Als Reaktion darauf wurden mit dem MEP nicht nur grundständige und weiterführende Studiengänge eingeführt, sondern auch ein zusätzliches Jahr der medizinischen Ausbildung zum Aufbau praktischer Kenntnisse sowie eine zweijährige Spezialisierung im Bereich Allgemeinmedizin, das Post-University Speciality Training Programme (PUST). Im Rahmen des PUST arbeiten Absolventinnen und Absolventen unter Anleitung erfahrener Hausärzte direkt in der klinischen Praxis. 105 Assistenzärzte haben das PUST bereits durchlaufen und arbeiten allesamt als Hausärzte in ländlichen Gegenden.

"Die Hausarztausbildung in Tadschikistan ist anspruchsvoll, aber sie lohnt sich: Ich kann meinem sozialen Umfeld etwas zurückgeben, indem ich sicherstelle, dass meine Familie, Freunde und Nachbarn Zugang zur nötigen Gesundheitsversorgung haben", erklärt Shamsiya Davlyatova, die sechs Jahre lang Medizin studiert und das PUST-Programm durchlaufen hat, um Hausärztin zu werden.

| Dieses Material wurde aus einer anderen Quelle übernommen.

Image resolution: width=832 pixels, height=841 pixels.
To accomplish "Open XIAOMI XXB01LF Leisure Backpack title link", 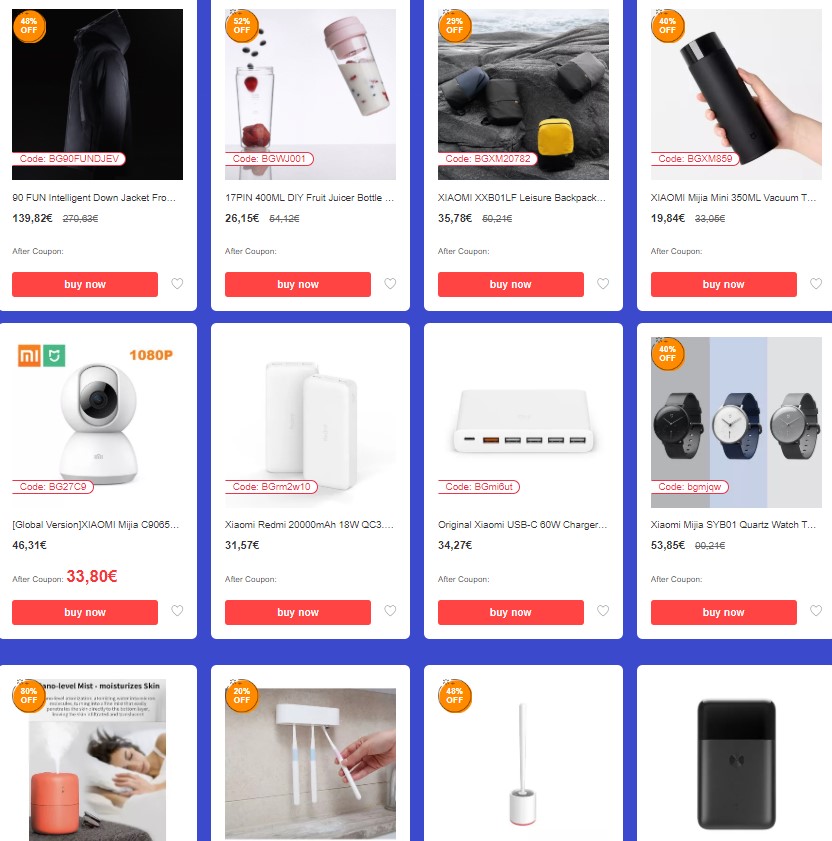I will pos(521,197).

Wissen mit nach Hause nehmen

Shamsiya Davlyatova ist eine junge Ärztin, die in Rudaki in Tadschikistan aufwuchs, einer Ortschaft mit 15'000 Einwohnern. Sie kommt aus einer Gemeinschaft mit starkem sozialem Zusammenhalt und entwickelte ein ausgeprägtes Interesse für Medizin, als sie als Kind den Hausärzten bei der Arbeit zusah. "Ich habe die Hausärzte oft bewundert. Sie kannten ihre Patienten und deren Familien so gut", erinnert sich Davlyatova. "Sie waren ein Teil unseres Lebens, und sie konnten ihre Patienten besser betreuen und Probleme schneller identifizieren als die Fachärzte, weil sie die Familiengeschichte kannten."

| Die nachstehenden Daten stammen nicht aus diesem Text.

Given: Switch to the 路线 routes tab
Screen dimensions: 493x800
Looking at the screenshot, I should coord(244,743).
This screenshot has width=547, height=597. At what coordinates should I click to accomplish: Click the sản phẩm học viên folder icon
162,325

Nach sechs intensiven Studienjahren und zwei weiteren Jahren im PUST-Programm der Tadschikischen Staatlichen Medizinischen Universität kehrte Shamsiya Davlyatova in ihre Heimatstadt Rudaki zurück, um dort als Hausärztin zu praktizieren. "Ich bin für mein eigenes Gebiet mit 2000 Einwohnern zuständig. Nun kann ich genauso eine Ärztin werden, wie diejenigen, mit denen ich aufgewachsen bin und kann den Menschen, die mich grossgezogen haben, etwas zurückgeben", sagt sie. "Jetzt arbeite ich hart, um durch den Ideenaustausch mit Kollegen in Peergroups immer auf dem neuesten Stand zu bleiben." Peergroups sind ein nachhaltiges Modell der kontinuierlichen Weiterbildung, das vom MEP gefördert wird. In Peergroups haben Hausärzte und Krankenpfleger die Möglichkeit, fachliche aber auch andere Herausforderungen aus der Praxis in einem informellen Rahmen zu diskutieren.

Eine grosse, aber nicht unmögliche Aufgabe

Da die Landbevölkerung Tadschikistans prozentual schneller wächst als die Stadtbevölkerung, ist die Gesundheitsversorgung auf dem Land weiterhin eine riesige Aufgabe. Das MEP trägt durch die Stärkung der Grundversorgung und den Aufbau eines Netzes an gut ausgebildeten Ärzten und Krankenpflegern dazu bei, die Gesundheitslage in Tadschikistan zu verbessern. Ausserdem dient es als Modell für andere Länder, die es sich zum Ziel gesetzt haben, über die medizinische Ausbildung eine universelle Gesundheitsversorgung zu erreichen.